As activity increases in the Permian Basin and multiple billion-dollar acquisitions at upwards of &50,000/acre continue, there is a strong incentive for E&P operators to optimize the development in their existing acreage. Unfortunately, maximizing oil production typically results in significant amounts of produced water. Water cuts for individual Permian wells commonly range from 50 to 90% of total liquid production, thus the ability to predict water to oil ratio (WOR) of the produced fluids has a major importance for development planning (Scanlon et al., 2017).

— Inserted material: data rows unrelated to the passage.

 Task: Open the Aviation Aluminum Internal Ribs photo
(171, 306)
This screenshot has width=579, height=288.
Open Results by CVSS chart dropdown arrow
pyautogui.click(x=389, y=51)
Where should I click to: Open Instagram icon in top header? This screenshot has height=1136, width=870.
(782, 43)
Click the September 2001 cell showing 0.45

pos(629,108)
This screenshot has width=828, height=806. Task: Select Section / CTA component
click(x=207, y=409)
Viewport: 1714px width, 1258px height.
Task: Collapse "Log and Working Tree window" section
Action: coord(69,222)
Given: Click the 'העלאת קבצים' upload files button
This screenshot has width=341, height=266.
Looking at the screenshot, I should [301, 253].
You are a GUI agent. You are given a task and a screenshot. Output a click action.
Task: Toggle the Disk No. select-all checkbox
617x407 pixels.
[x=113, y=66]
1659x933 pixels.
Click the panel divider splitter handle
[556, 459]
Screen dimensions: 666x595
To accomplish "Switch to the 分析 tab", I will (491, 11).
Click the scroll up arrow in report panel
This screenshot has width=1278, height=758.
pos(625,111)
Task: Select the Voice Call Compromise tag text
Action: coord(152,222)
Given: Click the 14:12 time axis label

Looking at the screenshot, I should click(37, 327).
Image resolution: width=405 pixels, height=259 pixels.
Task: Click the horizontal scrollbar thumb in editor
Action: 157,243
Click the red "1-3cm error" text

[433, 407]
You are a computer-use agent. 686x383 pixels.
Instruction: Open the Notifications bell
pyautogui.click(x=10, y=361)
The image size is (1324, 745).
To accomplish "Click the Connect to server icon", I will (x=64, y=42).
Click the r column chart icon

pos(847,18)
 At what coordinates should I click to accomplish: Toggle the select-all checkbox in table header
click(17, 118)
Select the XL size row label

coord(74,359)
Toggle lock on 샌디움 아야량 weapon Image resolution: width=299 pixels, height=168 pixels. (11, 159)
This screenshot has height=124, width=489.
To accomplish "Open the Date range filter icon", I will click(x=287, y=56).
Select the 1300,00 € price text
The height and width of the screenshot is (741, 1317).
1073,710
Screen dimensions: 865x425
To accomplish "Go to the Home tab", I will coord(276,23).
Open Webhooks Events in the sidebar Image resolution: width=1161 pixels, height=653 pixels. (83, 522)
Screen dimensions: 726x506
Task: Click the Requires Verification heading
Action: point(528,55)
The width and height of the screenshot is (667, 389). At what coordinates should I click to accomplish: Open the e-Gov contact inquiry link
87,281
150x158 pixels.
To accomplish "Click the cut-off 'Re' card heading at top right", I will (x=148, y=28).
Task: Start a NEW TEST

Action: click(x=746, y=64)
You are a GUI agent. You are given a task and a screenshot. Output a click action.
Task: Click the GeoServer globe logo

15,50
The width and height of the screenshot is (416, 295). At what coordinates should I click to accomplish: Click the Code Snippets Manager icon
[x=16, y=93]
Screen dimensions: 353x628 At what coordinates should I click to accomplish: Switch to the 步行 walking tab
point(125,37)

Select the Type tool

Petrophysicists are responsible for fluid saturation modeling, which provides the basis for predicting WOR. Core data acquisition and analysis are critical for developing a quantitative petrophysical model. However, accurately measuring saturations of cores taken from unconventional reservoirs continues to pose significant challenges originating from uncertainties in the acquired data, assumptions used to interpret these data and more broadly, due to increased relative uncertainty associated with tight, low-porosity formations.
For example, the crushing of the core samples, which is required for efficient fluid extraction in tight rocks, causes systematic fluid losses which are not typically quantified. Instead, all as-received air-filled porosity is commonly assumed to represent hydrocarbons that have escaped during coring due to gas expansion. Additionally, fluid extraction from commercially available retorting systems can have widely variable fluid collection efficiency (<100%) resulting in significant inconsistencies between the weight of the collected fluids and sample weight loss during retorting experiments. The Dean-Stark technique removes not only fluids (water and oil) but an unknown volume of the extractable organic matter, and it only allows for direct quantification of the volume of extracted water. The reconciliation of fluid volume as well as fluid and sample weight data delivered by either of the two techniques (i.e., retorting or Dean-Stark) requires numerous assumptions about pore fluid properties which are typically not verified through direct measurements. We demonstrate that such assumptions can lead to up to 50% uncertainty in water saturation estimates.
To address such critical uncertainties, a new core analysis workflow using improved core characterization and fluid extraction techniques was developed. To address fluid loss during crushing, this workflow employs advanced NMR measurements performed on both as-received and crushed samples to quantify fluid losses. Also, this approach uses retorting techniques with close to 100% fluid collection efficiency specially developed for core sample characterization. The workflow is further optimized to avoid fluid loss during sample handling and includes repeated grain density and geochemical measurements at different stages. As a result, the new workflow addresses uncertainties in acquired data and better informs the assumptions for interpreting the measured data into the desired petrophysical properties (e.g. total porosity, water saturation). The workflow is demonstrated for a set of Wolfcamp samples.